BATHURST Regional Council has to be prepared to commit significant money itself to secure financial support from the NSW Government to expand Hereford Street.
According to councillor Warren Aubin, the concept design for Hereford Street is being finalised by consultants and expected to be done before the end of the year.
The plans include replacing the low level bridge and expanding Hereford Street to four lanes up to the Gilmour Street intersection, which is also set to get an upgrade.
Cr Aubin said it would be "at least three years" before work gets under way on the project, but once complete it would significantly alleviate traffic congestion.
The project is estimated to cost $50 million, and he said council will need financial assistance from higher levels of government to fund a project of this magnitude.
"All tiers of government are going to have to put in for this kind of infrastructure. Council can't afford on its own to be putting that sort of money into one road, it's going to take a joint effort of governments," he said.
"It'll be done. It has to be done, because with our growth zone - and it's our major growth zone - at Kelso, the infrastructure is just being left behind with what's going on in developments."
But Member for Bathurst Paul Toole, who is also the Minister for Regional Transport and Roads, said council will have to do much more work before the NSW Government would consider contributing funds.
"This is a local road, it is a local council responsibility, it is something that [the NSW Government] can advocate for, but council have got to do some of the work themselves and they've got to commit some serious dollars to do it," he said.
"Council would need to put some dollars on the table for the project. They've allowed the development to continue to a problem where there is congestion; they've created the gridlock and the congestion on Hereford Street.
"They would need to put some dollars up to address the growth of the city that has occurred in that area."
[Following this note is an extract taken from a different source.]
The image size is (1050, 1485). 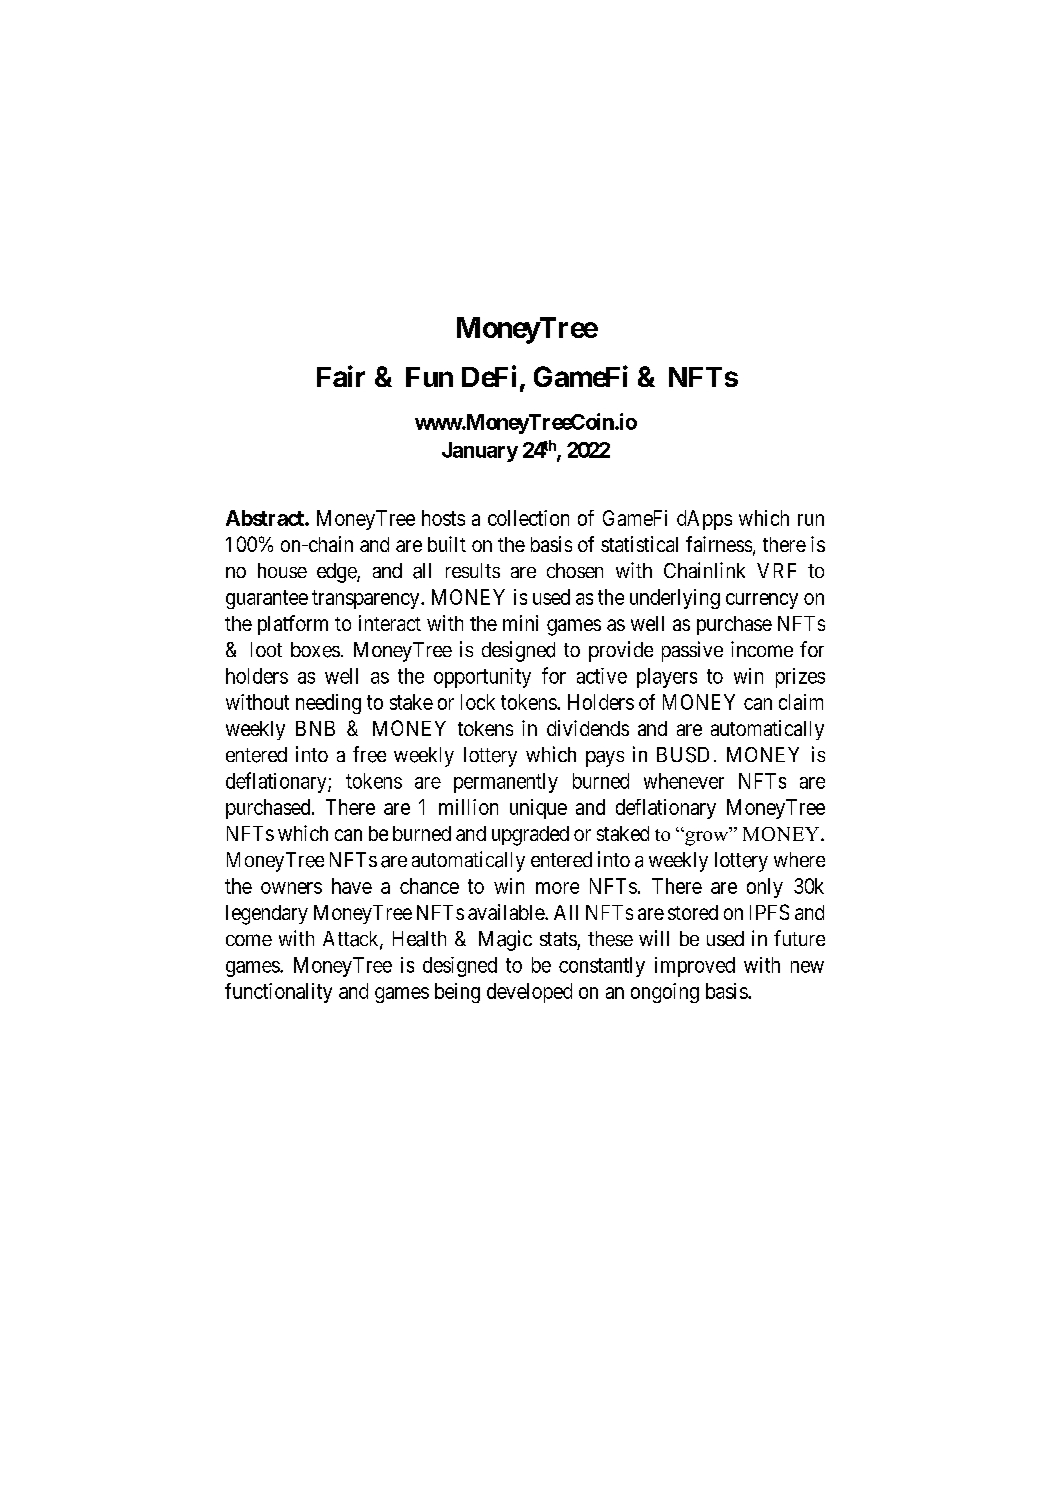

Mr Toole indicated that one method council should employ to fund an upgrade of Hereford Street is developer contributions.
"As the city's grown, developer contributions would be with the council and they should have been invested back into this particular road," he said.
More planning, design and costing work would need to be done on the project and, once council completes those early steps, the NSW Government could consider a request for funding.
"It is a local road. It is the responsibility of the local council, but there are programs there to support councils from time to time and we'd be happy to advocate for that, but council has a lot of work they still have to undertake," Mr Toole said.